I decided to reorganize EnerVest, the GP, of EVEP in December of last year. Three of our entities, EVEP, EnerVest Institutional GP, and EnerVest [unintelligible] and the leaders named as CEO of those units including Mark Houser of EVEP.
The organization was needed as a result of the $3 billion in acquisition growth EnerVest entities have had within the last two years, and the further need to get even more focused on our assets. My role as CEO of EnerVest has not changed.
A few weeks ago, EVEP completed a 4 million share offering including the [sole] overallotment option for $268 million net to the company to provide a stable and conservative balance sheet. The offering was roughly three-times oversubscribed from both retail and institutional investors and obviously we’re very pleased with that.
In the Utica, EnerVest entities have participated with Chesapeake in 27 wells and have 5 producing. I want to particularly highlight the Burgett well, which had higher condensate yields than all the previous producing wells and we’re also pleased with how well the Burgett well is holding up.
We’re encouraged that the completion process in the NGL window is significantly improving and costs and days to drill are coming down. EnerVest Operating is drilling its first Utica well, the Frank 2H for EVEP and [Fund] 11 in Stark County to address, along with Chesapeake and other operators, the best completion technique for the oil window, and we still plan to commence the monetization process for our Utica assets later in the second quarter.
Now Mike Mercer will go over our financials, guidance, and [unintelligible].
Thank you John. For 2011 our adjusted EBITDA and distributable cash flow were $212 million and $126 million respectively, which were increases of 43% and 34% over 2010. These increases were primarily due to acquisitions completed during the fourth quarters of 2010 and 2011. Distributions related to 2011 were approximately $118 million.

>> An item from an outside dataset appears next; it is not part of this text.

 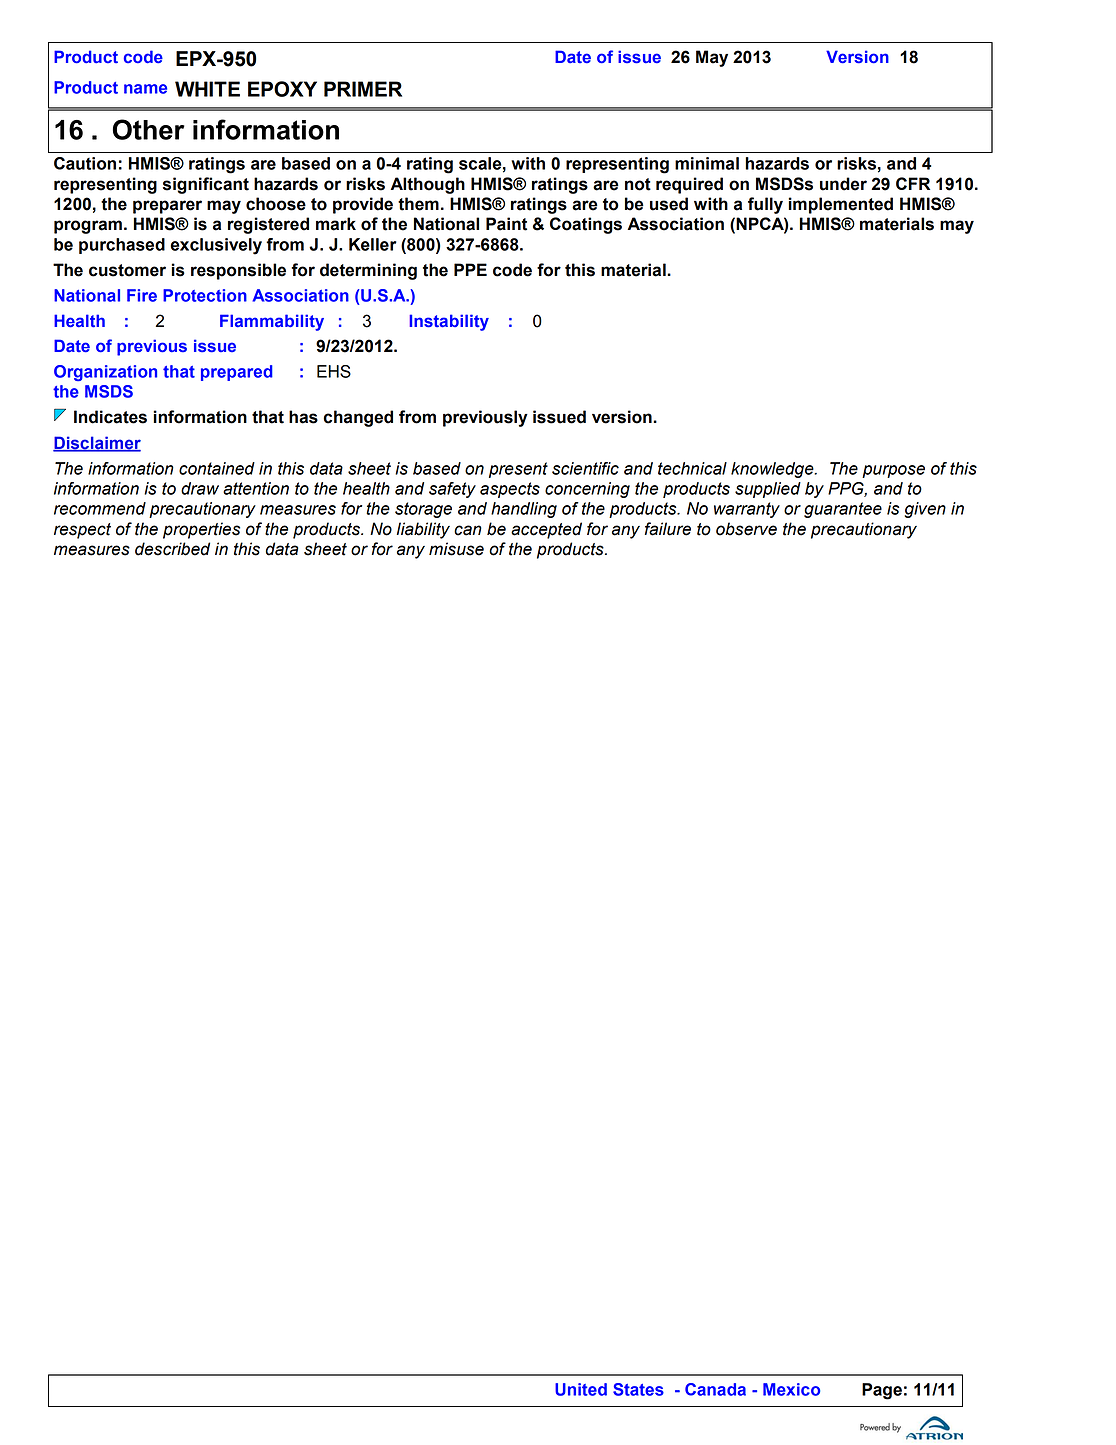 I want to click on observe, so click(x=746, y=529).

Production for the year was 29.2 Bcf of natural gas, 891,000 barrels of crude oil, and 1.096 million barrels of natural gas liquids, or 41.2 Bcfe. This is a 47% increase over 2010 production of 27.9 Bcfe and, once again, it was primarily due to acquisitions we completed during the fourth quarters of 2010 and 2011.

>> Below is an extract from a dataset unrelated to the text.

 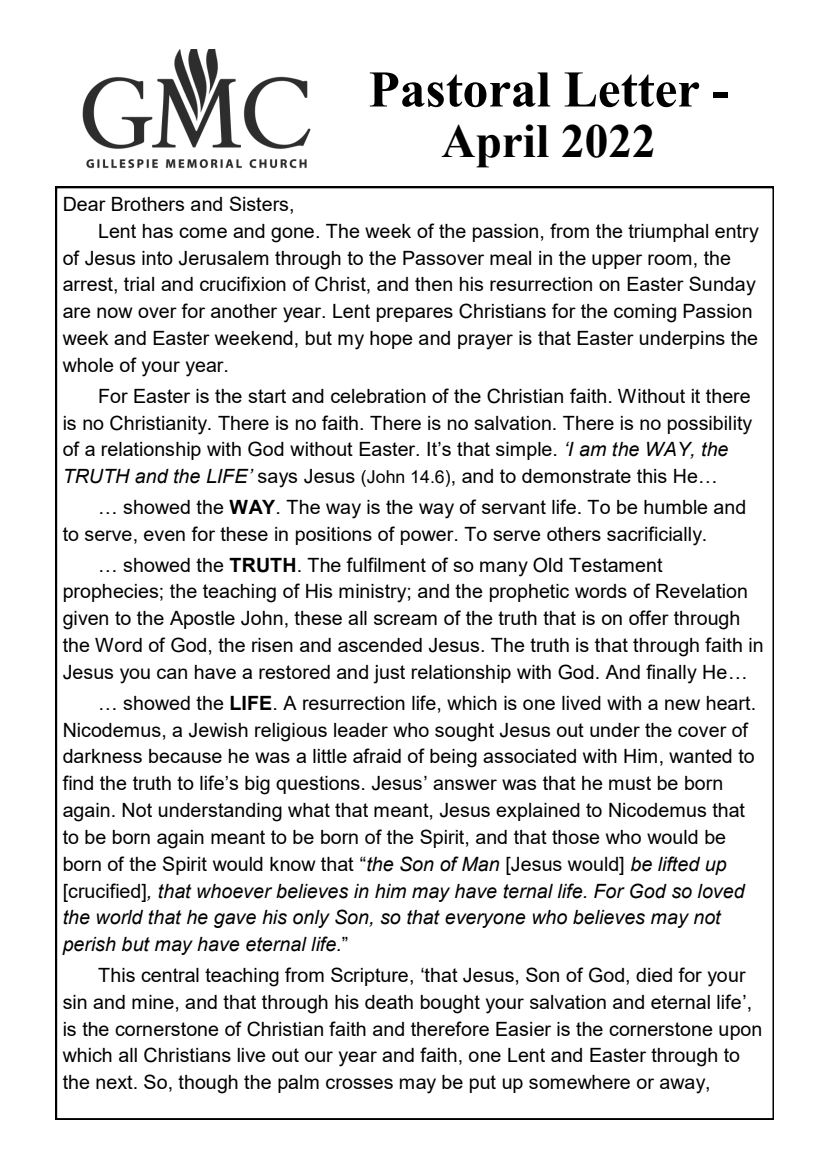 I want to click on Pastoral, so click(x=460, y=89).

2011 net income was $102.6 million, or $2.71 and $2.68 per basic and diluted weighted average LP unit outstanding, respectively. Several items to note that were included in that income for the year were $35.5 million of unrealized gains on commodity and interest rate derivatives, primarily due to the decrease in future natural gas prices that occurred from the end of 2010 to the end of 2011, and the effect of such prices on the mark-to-market value of our outstanding derivative portfolio.

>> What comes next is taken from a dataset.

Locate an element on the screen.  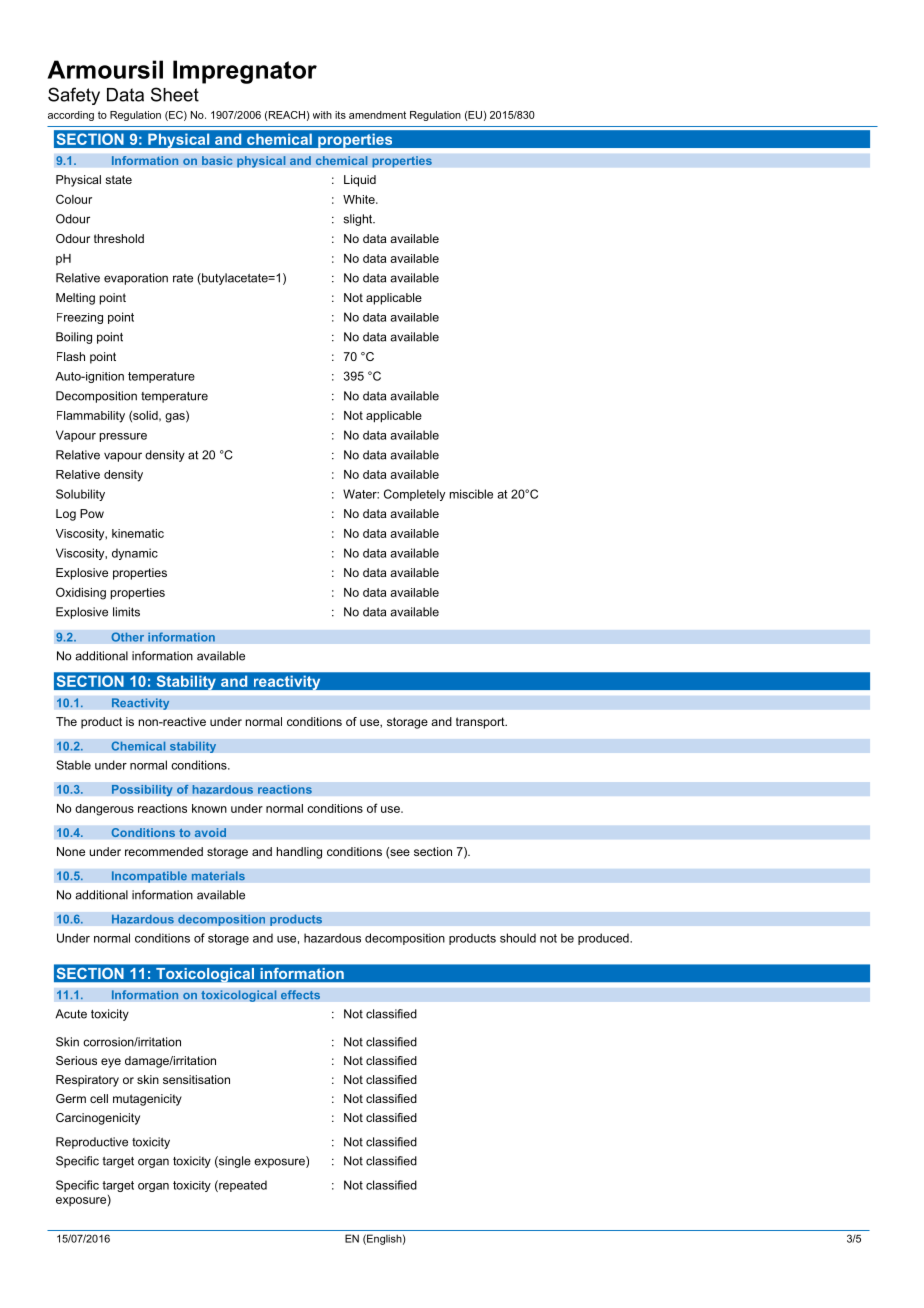
eye is located at coordinates (111, 1063).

$9.8 million of noncash compensation related costs contained in G&A expense. $2.9 million of property acquisition due diligence and transaction-related costs for the acquisitions we did in 2011 and a little bit of tail over from 2010 acquisitions. $12.1 million of dry hole and exploration costs for the year. $11 million of impairment costs, primarily that related to the divestiture of noncore oil and gas properties and assets held for sale at the end of the year, and a $4 million gain on the sale of assets related to a small amount of our Utica acreage that was part of the Chesapeake and Total agreement completed in December 2011.